As dificuldades em conciliar trabalho e família estão a originar “diversas tensões entre os profissionais da medicina, quer no seio familiar quer ao nível do funcionamento dos hospitais e centros de saúde”. O alerta foi feito em comunicado pela Associação de Médicos Católicos, que em março ouviu os seus associados sobre esta matéria.
Os resultados da consulta mostram que a maior parte dos médicos, 73%, consideram mais difícil fazer essa conciliação no Sistema Nacional de Saúde, enquanto 39% dão nota negativa para a situação que se vive no setor privado. Resultados que surpreenderam Pedro Afonso, psiquiatra e presidente da AMC: “foi uma surpresa, sim, porque o Estado é bastante regulamentado, e em princípio devia dar o exemplo, mas a insatisfação com a conciliação trabalho e família no Serviço Nacional de Saúde é claramente maior”.
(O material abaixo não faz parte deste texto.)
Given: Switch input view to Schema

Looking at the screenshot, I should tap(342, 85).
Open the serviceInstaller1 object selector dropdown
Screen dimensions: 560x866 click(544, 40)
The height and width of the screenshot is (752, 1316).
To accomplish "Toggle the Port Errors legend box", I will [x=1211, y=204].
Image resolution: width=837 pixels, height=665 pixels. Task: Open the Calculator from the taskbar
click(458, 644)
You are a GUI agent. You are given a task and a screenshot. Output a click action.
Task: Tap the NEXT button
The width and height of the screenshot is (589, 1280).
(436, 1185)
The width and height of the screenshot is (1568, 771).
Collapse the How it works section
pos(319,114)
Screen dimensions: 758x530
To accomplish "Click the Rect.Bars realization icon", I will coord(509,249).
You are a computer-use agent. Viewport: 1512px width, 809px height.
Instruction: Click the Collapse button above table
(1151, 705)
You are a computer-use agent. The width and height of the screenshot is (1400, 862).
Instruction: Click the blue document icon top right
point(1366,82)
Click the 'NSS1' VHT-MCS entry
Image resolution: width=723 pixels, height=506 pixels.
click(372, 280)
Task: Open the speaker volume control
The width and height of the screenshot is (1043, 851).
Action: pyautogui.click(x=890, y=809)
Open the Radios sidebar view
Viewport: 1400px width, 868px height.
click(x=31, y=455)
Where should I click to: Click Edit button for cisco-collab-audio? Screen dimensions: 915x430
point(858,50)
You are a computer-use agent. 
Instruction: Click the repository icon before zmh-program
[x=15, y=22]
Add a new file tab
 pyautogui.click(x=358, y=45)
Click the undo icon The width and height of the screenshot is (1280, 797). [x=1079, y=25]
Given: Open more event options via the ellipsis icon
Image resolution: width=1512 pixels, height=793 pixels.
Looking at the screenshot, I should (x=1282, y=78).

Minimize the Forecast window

O inquérito envolveu 181 associados, com uma média de idades a rondar os 46 anos, mais de 75% deles casados e com filhos. Cerca de metade trabalham por turnos no serviço de urgência, e um quarto dos médicos só tem uma folga por semana, o que comprova que este problema afeta boa parte da classe. “Há um excesso de carga horária. Cerca de 40% da nossa amostra trabalha mais de 50 horas por semana, e cerca de 26% trabalha seis dias por semana”, diz à Renascença Pedro Afonso.
Segundo o estudo da AMC os médicos trabalham em média 47 horas semanais, mas para a maioria a partir das 43 horas já existe um claro prejuízo para a vida familiar e 98% dos inquiridos defendem, por isso, a adoção de medidas de conciliação trabalho-família, que promovam a satisfação dos profissionais de saúde, e consideram que deve ser o Estado a assumir “um conjunto de boas práticas de responsabilidade social”, em relação às quais “não pode manter-se alheio”. Pedro Afonso dá como exemplo as creches. “Não faz sentido que não se pense em facilitar a vida dos que trabalham no sector da saúde criando creches, que já existiram no passado, ou pelo menos protocolos com creches que fiquem próximas de hospitais”. Outras medidas propostas passam pela flexibilidade dos horários e pelo trabalho a tempo parcial, que permita a assistência à família, nomeadamente aos idosos.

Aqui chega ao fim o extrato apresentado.